What I Read This Week: 2023-17
Late, again. I’m unapologetic this time: while my “weekly” cadence is getting slower, it also gives me more time to think & curate what exactly I want to amplify here. I’m also noticing a shift in my interests from engineering to engineering management, as evidenced by the current edition. Enjoy!
The Last Time Always Happens Now (2021) by David Cain
It becomes clearer than ever, in other words, how great it was while it lasted, and how little the petty stuff mattered. On that last dinner, you can set aside minor issues with ease, and appreciate even the most mundane details. Anything else would seem foolish, because you’re here now, and this is it. It might even occur to you that there’s no reason you couldn’t have enjoyed it this much every time you dined here — except that all the other times, you knew there would be more times, so you didn’t have to be so intentional about appreciating it.
Staring into the abyss as a core life skill (2022) by Ben Kuhn
Staring into the abyss means thinking reasonably about things that are uncomfortable to contemplate, like arguments against your religious beliefs, or in favor of breaking up with your partner. It’s common to procrastinate on thinking hard about these things because it might require you to acknowledge that you were very wrong about something in the past, and perhaps wasted a bunch of time based on that (e.g. dating the wrong person or praying to the wrong god).
Growing Independence (2020) by Jeff Kaufman
People start out dependent on their parents for food, changing, contact, motion, and even sleep timing. Typically they end up as adults, no longer dependent on their parents at all. Part of my approach to parenting has been that I want to let my kids be as independent as possible, as early as possible.
A forty-year career. (2019) by Will Larson
My father retired a few years ago, having worked as a professor at the University of North Carolina Asheville for the significant majority of his adult life. Since then I’ve spent more time than expected reflecting on his retirement and his preceding career. In particular, reflecting on the idea that my career is something I can deliberately develop over a forty year horizon. Not four IPOs, not fourteen two-year stints, but forty years.
Being Is All Maintenance (2007) by Kevin Kelly
I’ve been surprised at how much time I spend on keeping seemingly solid things – like a showerhead – going. Why would a showerhead stop working after years of working well, and no injury or disturbance on our part? Well, matter decays, and the once new inevitably falters. And when one trips, the other stuff around start to stumble. The more our household becomes an ecology of devices, all somewhat dependent on each other, the more time they require for keeping them healthy. I feel as if I am a vet for gear.

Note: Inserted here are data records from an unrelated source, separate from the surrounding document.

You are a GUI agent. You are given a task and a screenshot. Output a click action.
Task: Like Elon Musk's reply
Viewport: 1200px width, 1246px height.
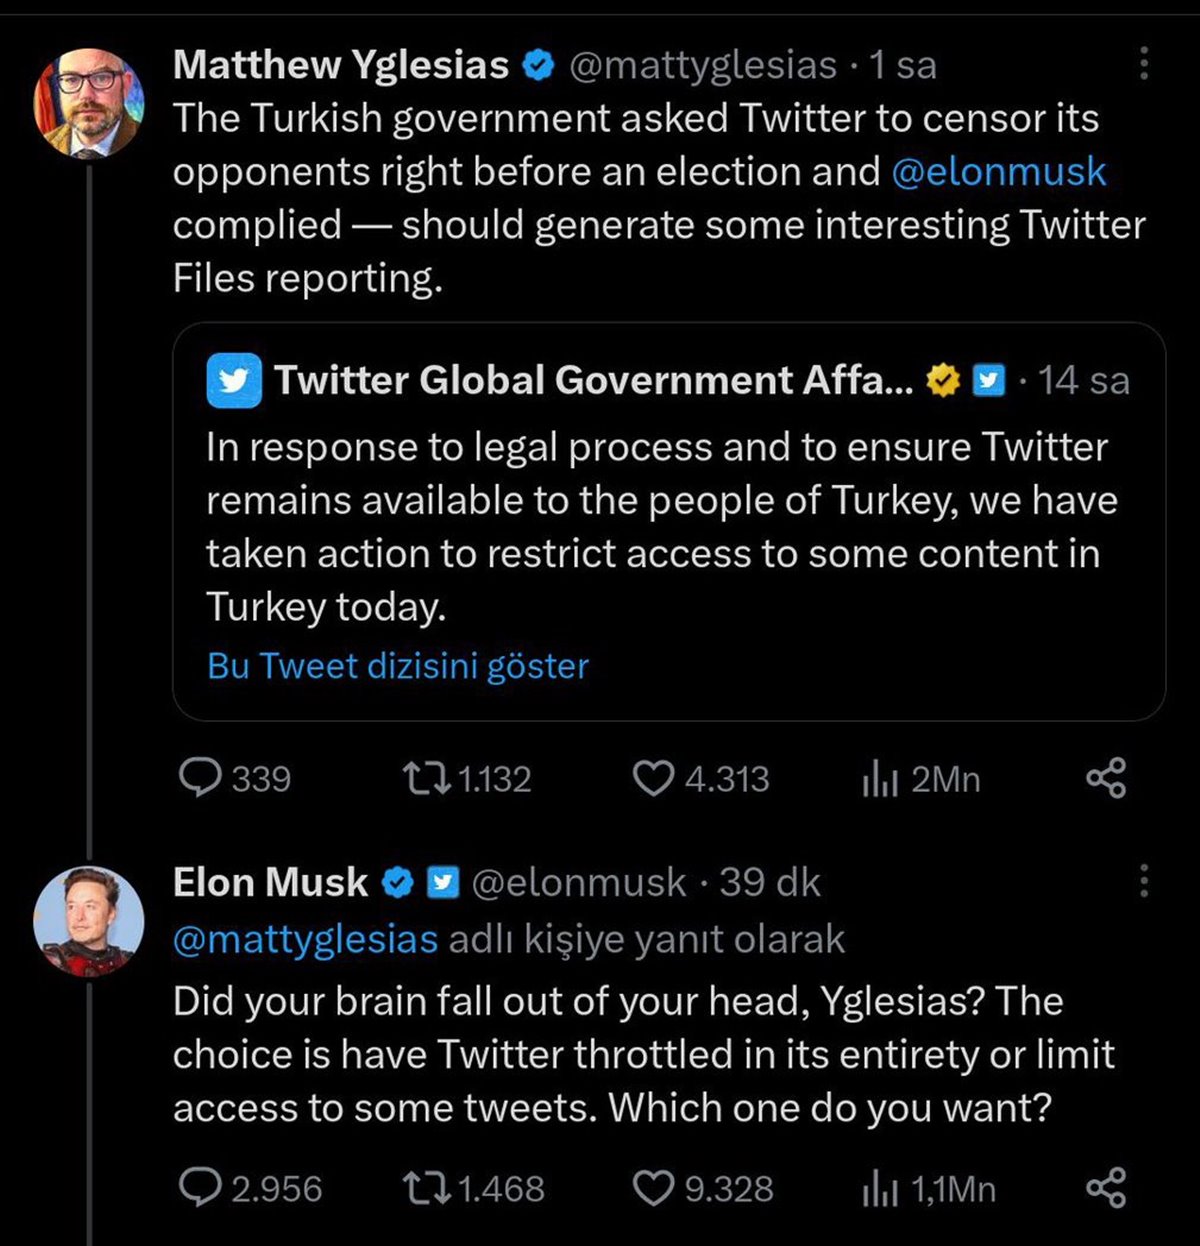(655, 1189)
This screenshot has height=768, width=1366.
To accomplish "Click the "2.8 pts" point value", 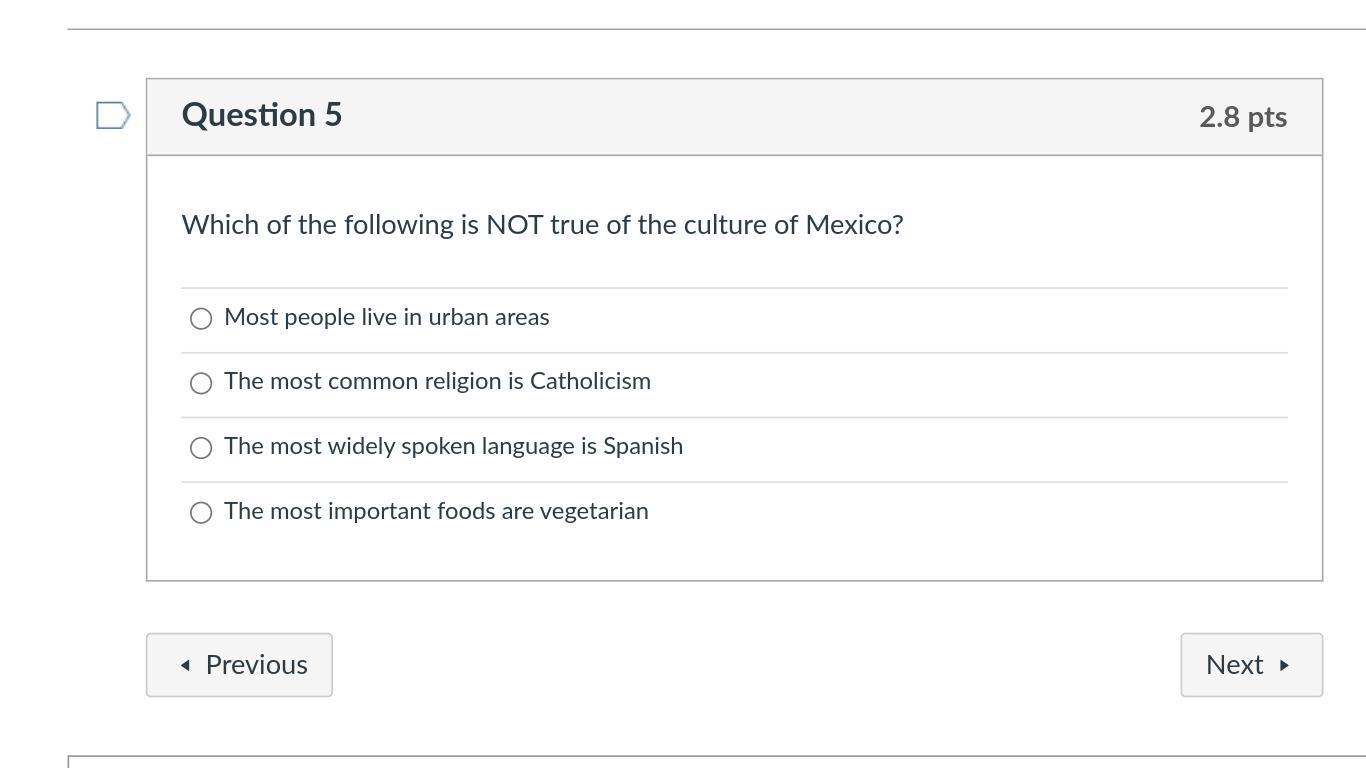I will (x=1242, y=117).
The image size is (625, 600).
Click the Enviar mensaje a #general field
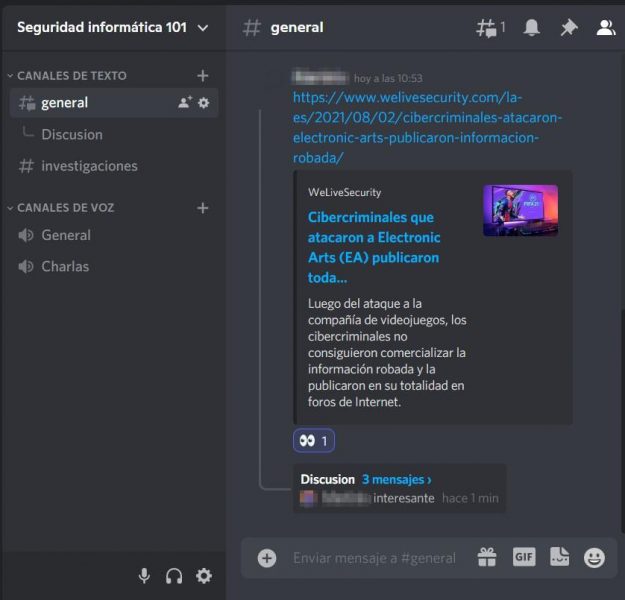[374, 558]
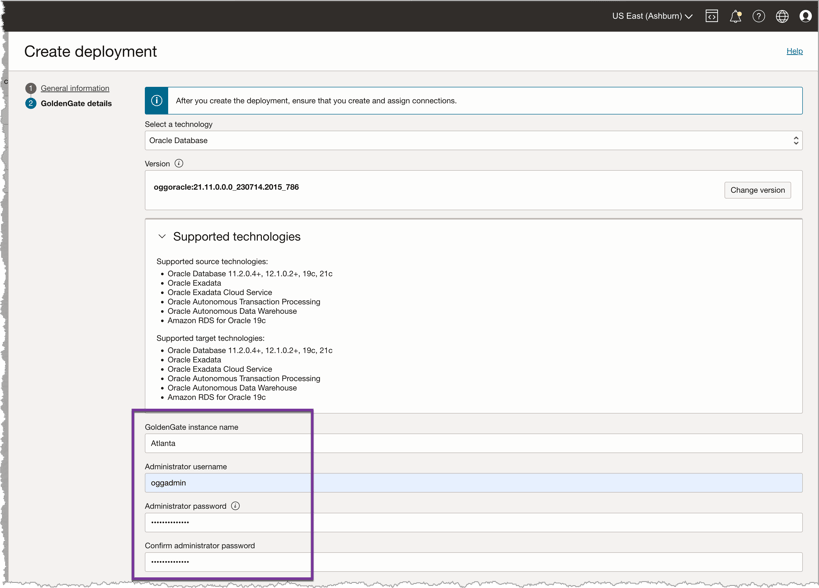Go to General information step
The width and height of the screenshot is (819, 588).
click(x=75, y=88)
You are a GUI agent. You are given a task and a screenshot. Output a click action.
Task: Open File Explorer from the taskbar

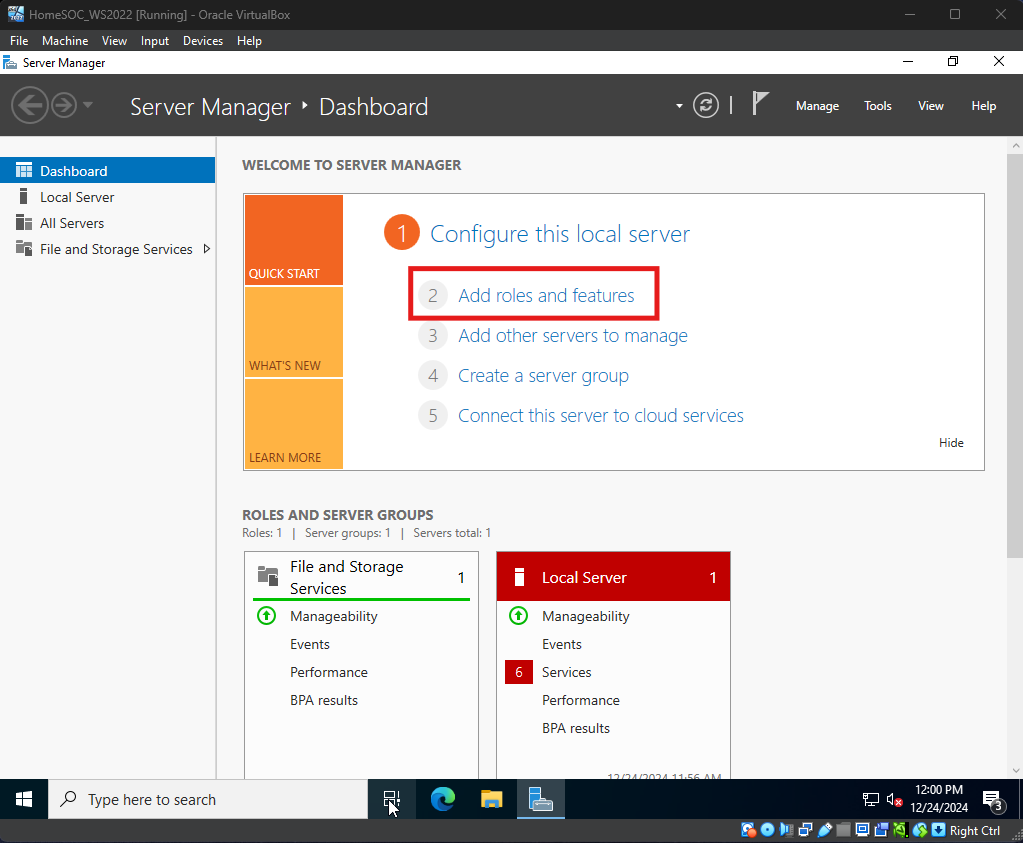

Chesterton’s Fence: A Lesson in Second Order Thinking by Shane Parrish
A core component of making great decisions is understanding the rationale behind previous decisions. If we don’t understand how we got “here,” we run the risk of making things much worse.
Why Take a Compiler Course? (2010) by John Regehr
Compiling Techniques (INFR10065) was my favourite course, ever.
Staring into the abyss, as Ben wrote and I shared above, not only a core skill in life but also in engineering: from building processors (INFR08018) to writing your own networking stack (INFR10074), leave no room for “magic”.